Molkereien: Andechser - "Unsere Heimat"

Hallo @Aprilfisch und gern auch andere Molkereikenner/-innen,

unser Edeka hat seit kurzem außer der Andechser H-Milch auch die von „Unsere Heimat“. Beide Bioland, aber die Hausmarke kostet viel weniger (40 Cent Differenz, glaube ich). Die Höhe des Preisunterschieds erstaunt mich, und ich wüsste gern, woher sie kommt.

Wo landen die 40 Cent mehr? Bei der Andechser Molkerei, die möglicherweise kleiner ist als Wer-auch-immer-„Unsere Heimat“-beliefert und dadurch höhere Kosten hat?

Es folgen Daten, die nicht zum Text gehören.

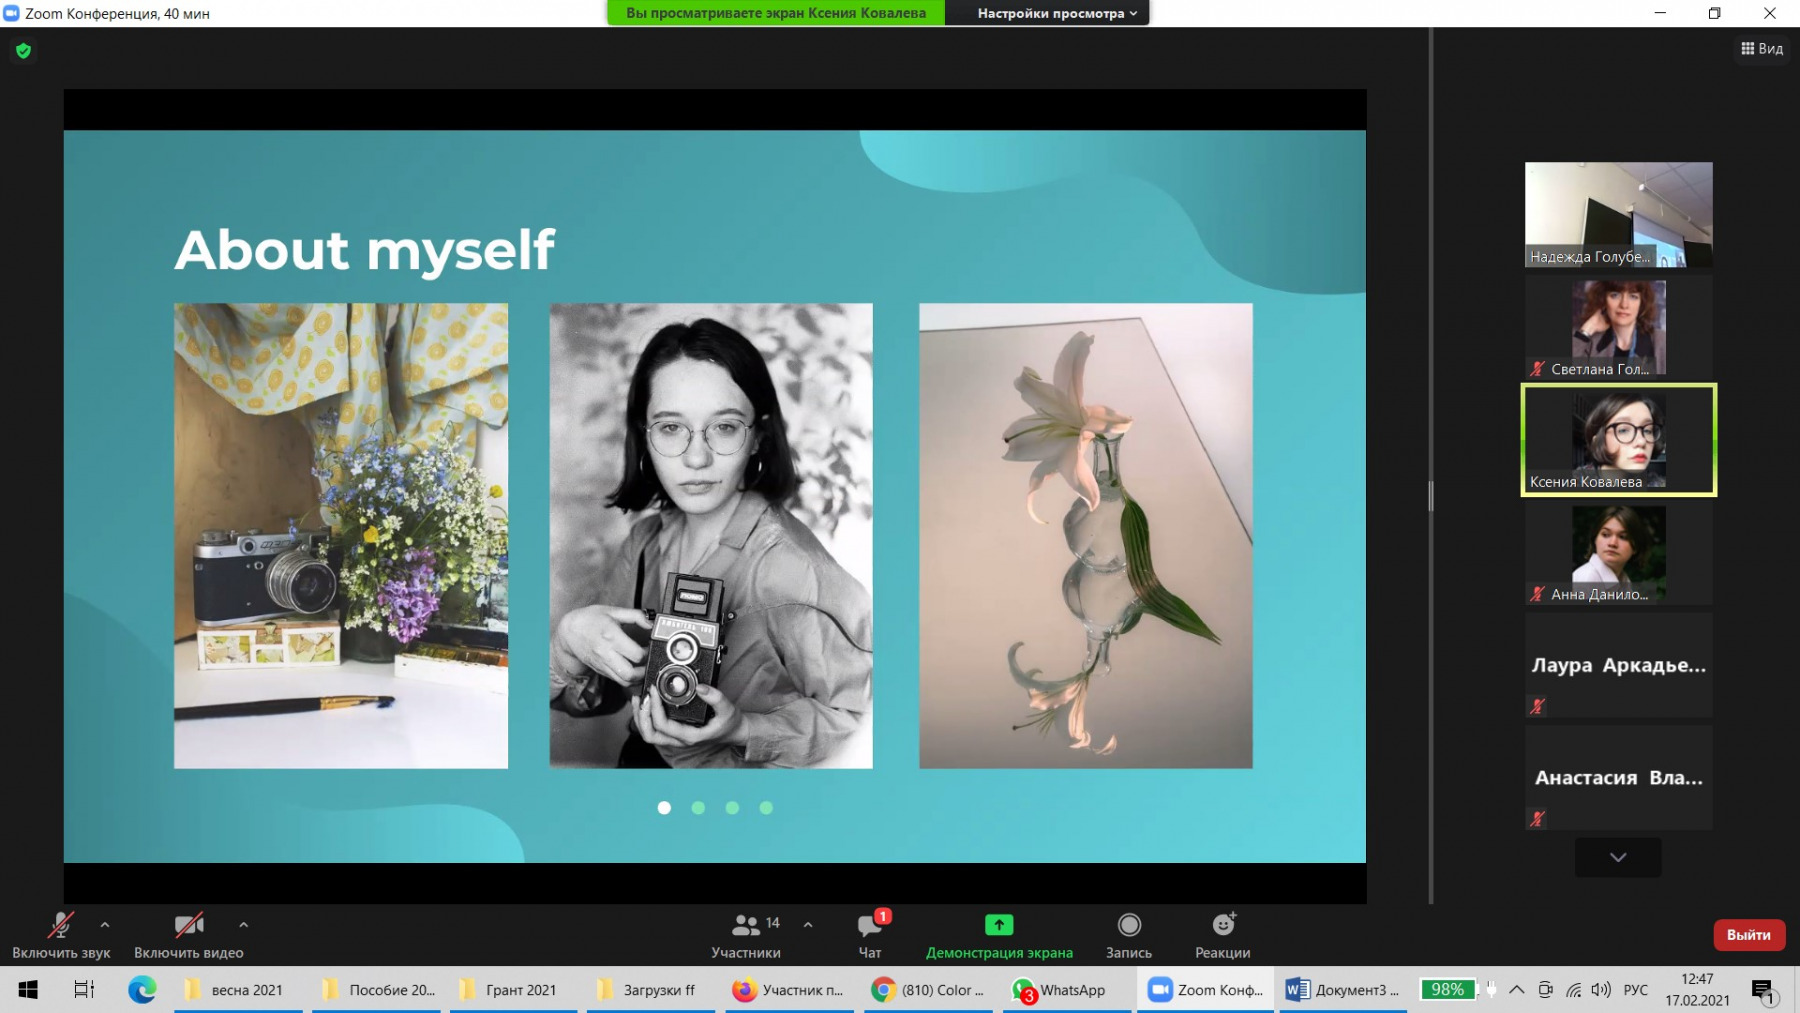Image resolution: width=1800 pixels, height=1013 pixels.
Task: Start screen sharing with the green icon
Action: [998, 926]
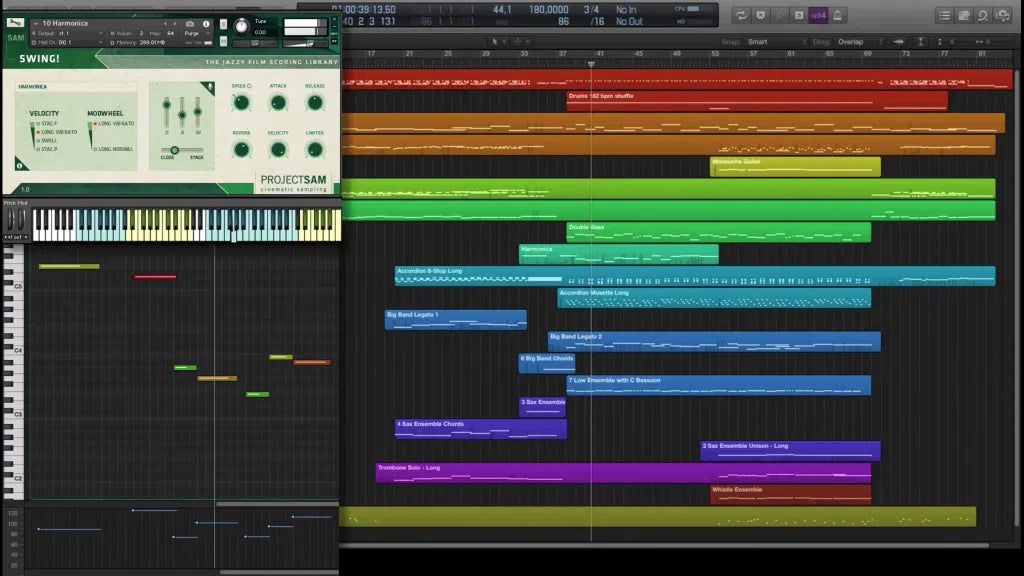Open the Purge dropdown menu
The width and height of the screenshot is (1024, 576).
click(x=193, y=33)
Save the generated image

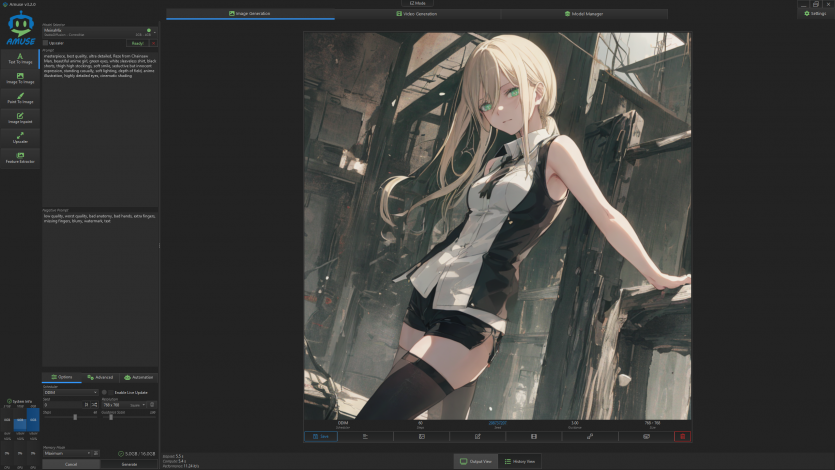[322, 436]
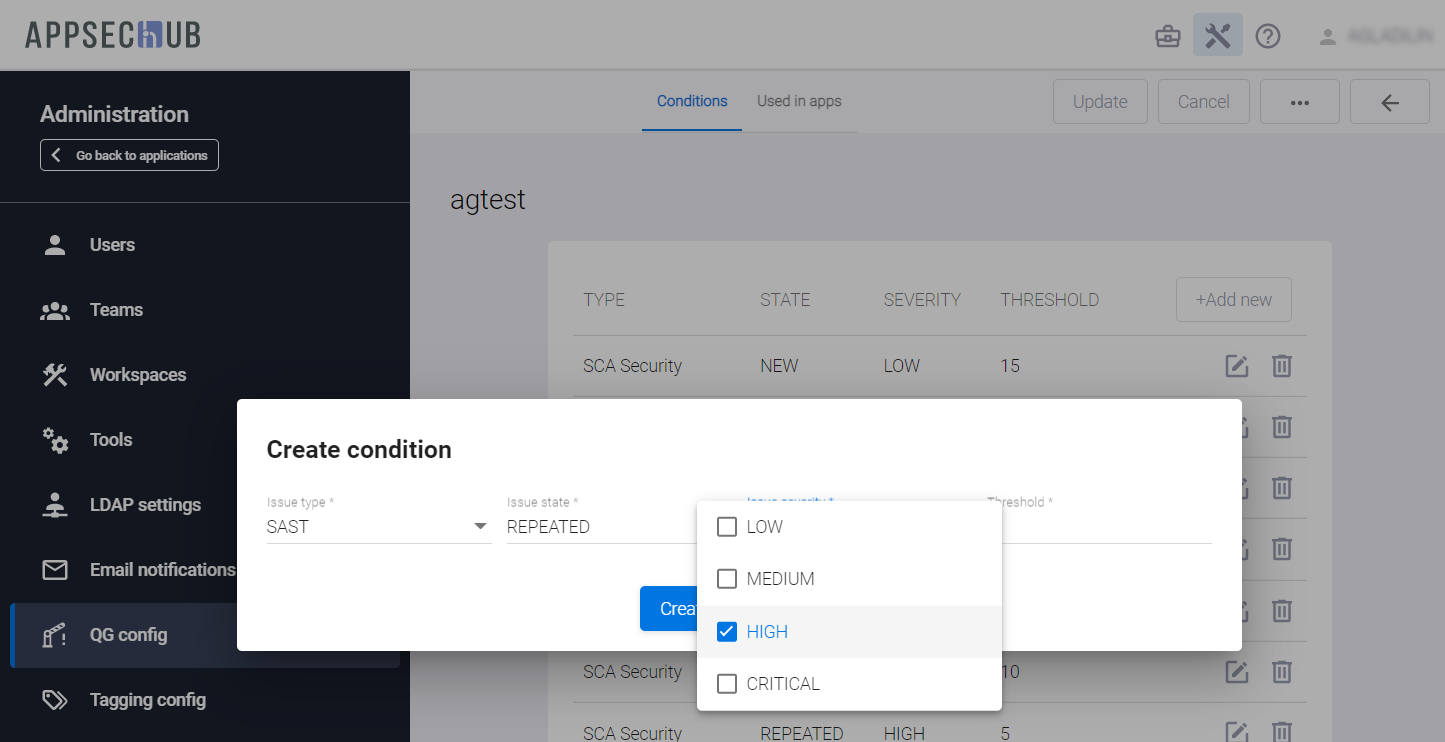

Abfüllort der „U-H“-Milch war Freiburg, wenn ich mich recht entsinne.
Bei den Milchbauern? „Unsere Heimat“ gibt an, einen Aufschlag von 10% auf den Handelspreis zu zahlen. Wie ist das bei Andechser?
Ist da noch ein Zwischenhändler dazwischen, und wieviel machen die längeren Transportwege von Andechs aus?

Bei Frischmilch und Joghurt vertreibt „Unsere Heimat“ offenbar die Schrozberger Produkte, nur mit eigenem Etikett. Da konnte ich aber keine Preise vergleichen.

Viele Grüße,

Jule

Hallo Jule,

Andechser hat zusammen mit anderen Molkereien dieser Gegend die höchsten Auszahlungspreise. Schwarzwaldmilch (ex Breisgau-Milch) hat sich mit den Bauern ziemlich um die Auszahlungspreise gestritten, weil sie stärker nachgegeben haben, als nach Ansicht der Erzeuger notwendig gewesen wäre.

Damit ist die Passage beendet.